A nonprofit advocating for wild horses, one of the groups opposing a massive proposed document purge at Trump’s Interior Department, said record requests helped the nonprofit learn about a plan to send thousands of wild horses to a tiger refuge in Russia.
“These records are especially important for oversight now that large numbers of wild horses and burros are being ‘adopted’ in larger numbers, and to organizations and to overseas destinations,” wrote Debbie Coffey, vice president of the Wild Horse Freedom Federation. “We will need to access to these records in order to ensure that wild horses and burros are not being adopted or sold and ending up in the slaughter pipeline.”
The proposed document purge includes records about endangered species, oil and gas leases, timber sales, dams and land purchases.
The National Archives has said that getting rid of records is standard and has been going on for decades. The schedule’s language gives broad authority to Interior Secretary Ryan Zinke to destroy records documenting government efforts to protect endangered species and public lands.
“The Trump administration wants to bury science and hide how mining, drilling and logging on public lands devastate our precious natural spaces,” said Meg Townsend, an attorney for the Center for Biological Diversity.
The federation learned from a document request that the Bureau of Land Management in 2011 under former President Barack Obama considered shipping wild horses to a sanctuary in Siberia where they could be killed and eaten by leopards and tigers.
“Would we pay for shipping to Vladivostok or allow horses to be placed on a sanctuary with known heavy predator population?” asked Karla Bird, an acting division chief.
BLM ultimately decided against sending our nation’s wild horses to Russia to be eaten by tigers.
But in 2017, the bureau again was looking at sending horses to Russia and also to Guyana in South America.
Under the Wild Free-Roaming Horses and Burros Act, passed by Congress in 1971 when Republican Richard Nixon was president, the federal government is supposed to manage and protect the herds. Almost 82,000 wild horses and burros roam our nation’s public lands. More than 50,000 others are corralled.
The Trump administration proposed euthanizing or selling “excess animals” in 2017, but Congress kept a ban on slaughtering the animals.

> **Prompt A**
Answer these questions from the article on wild horses and the Interior Department records:
(i) In what year did Congress pass the Wild Free-Roaming Horses and Burros Act?
(ii) Who is vice president of the Wild Horse Freedom Federation?
(iii) To what city did Karla Bird ask about paying for shipping?
> **Prompt B**
Copy the stretch of the article on wild horses from "BLM ultimately decided" through "others are corralled.", replacing "herds" with "animals".
The entries that follow are taken from a separate source.

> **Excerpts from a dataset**
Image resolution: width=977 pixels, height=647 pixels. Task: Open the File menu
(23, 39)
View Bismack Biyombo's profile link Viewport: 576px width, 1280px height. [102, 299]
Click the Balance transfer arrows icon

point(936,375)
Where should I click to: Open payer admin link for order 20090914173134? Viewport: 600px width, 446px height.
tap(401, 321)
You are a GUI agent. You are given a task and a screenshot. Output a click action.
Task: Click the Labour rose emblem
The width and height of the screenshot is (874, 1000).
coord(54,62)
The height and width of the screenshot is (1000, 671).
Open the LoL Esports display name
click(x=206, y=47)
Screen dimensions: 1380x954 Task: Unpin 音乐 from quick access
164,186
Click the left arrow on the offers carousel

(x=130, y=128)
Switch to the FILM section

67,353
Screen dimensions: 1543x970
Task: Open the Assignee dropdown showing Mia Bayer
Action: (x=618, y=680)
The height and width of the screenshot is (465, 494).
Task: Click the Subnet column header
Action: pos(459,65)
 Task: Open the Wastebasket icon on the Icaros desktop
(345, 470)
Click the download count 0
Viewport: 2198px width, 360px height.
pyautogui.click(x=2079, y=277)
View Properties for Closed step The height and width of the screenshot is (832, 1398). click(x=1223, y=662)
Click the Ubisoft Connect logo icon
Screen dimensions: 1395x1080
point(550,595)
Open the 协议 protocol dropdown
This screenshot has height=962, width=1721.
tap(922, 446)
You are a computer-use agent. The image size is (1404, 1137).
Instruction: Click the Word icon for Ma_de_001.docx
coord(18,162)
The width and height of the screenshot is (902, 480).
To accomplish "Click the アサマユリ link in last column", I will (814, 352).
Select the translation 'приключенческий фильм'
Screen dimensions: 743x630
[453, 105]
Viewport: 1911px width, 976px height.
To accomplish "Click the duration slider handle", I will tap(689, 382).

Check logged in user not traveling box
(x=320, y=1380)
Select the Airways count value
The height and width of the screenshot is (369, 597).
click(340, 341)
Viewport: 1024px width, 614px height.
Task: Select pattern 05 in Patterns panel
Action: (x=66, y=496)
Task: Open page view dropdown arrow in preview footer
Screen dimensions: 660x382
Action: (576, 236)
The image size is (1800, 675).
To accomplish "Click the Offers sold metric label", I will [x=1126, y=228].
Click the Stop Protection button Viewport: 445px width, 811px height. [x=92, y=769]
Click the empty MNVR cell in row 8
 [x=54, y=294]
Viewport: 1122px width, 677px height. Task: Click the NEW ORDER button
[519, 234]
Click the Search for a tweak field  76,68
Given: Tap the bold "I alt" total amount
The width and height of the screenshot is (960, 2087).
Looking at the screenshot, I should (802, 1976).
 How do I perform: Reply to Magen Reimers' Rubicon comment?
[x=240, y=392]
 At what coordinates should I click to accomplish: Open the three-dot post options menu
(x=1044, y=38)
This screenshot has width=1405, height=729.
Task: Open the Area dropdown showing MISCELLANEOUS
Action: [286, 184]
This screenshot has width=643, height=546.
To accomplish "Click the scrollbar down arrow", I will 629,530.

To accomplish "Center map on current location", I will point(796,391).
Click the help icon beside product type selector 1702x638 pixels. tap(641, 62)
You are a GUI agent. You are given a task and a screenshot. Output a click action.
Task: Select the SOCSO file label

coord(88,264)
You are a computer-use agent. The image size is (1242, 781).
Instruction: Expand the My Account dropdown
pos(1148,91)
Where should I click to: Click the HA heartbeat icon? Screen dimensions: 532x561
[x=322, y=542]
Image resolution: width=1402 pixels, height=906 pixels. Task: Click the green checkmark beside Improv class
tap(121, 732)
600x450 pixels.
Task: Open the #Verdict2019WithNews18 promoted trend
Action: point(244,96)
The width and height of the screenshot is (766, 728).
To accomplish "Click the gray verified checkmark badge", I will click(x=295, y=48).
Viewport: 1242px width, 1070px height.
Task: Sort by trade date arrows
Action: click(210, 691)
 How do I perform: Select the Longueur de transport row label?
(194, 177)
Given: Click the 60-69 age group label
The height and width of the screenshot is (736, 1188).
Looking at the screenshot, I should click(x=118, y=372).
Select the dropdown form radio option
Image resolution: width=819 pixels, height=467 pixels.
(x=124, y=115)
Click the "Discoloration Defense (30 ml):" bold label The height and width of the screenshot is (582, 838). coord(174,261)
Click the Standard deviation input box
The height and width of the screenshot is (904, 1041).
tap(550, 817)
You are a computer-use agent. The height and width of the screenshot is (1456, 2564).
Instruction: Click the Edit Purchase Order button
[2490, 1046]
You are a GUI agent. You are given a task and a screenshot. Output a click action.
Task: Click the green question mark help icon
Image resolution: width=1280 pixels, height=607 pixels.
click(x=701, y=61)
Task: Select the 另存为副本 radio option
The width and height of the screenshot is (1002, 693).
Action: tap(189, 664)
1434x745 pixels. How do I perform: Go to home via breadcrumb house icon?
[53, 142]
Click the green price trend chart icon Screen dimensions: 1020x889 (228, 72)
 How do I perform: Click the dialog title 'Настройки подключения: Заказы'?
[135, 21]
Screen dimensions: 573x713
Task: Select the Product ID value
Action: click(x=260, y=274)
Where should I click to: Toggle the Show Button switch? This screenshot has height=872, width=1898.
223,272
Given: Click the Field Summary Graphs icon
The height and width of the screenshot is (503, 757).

> **Expected output A**
(i) 1971
(ii) Debbie Coffey
(iii) Vladivostok

> **Expected output B**
BLM ultimately decided against sending our nation’s wild horses to Russia to be eaten by tigers.
But in 2017, the bureau again was looking at sending horses to Russia and also to Guyana in South America.
Under the Wild Free-Roaming Horses and Burros Act, passed by Congress in 1971 when Republican Richard Nixon was president, the federal government is supposed to manage and protect the animals. Almost 82,000 wild horses and burros roam our nation’s public lands. More than 50,000 others are corralled.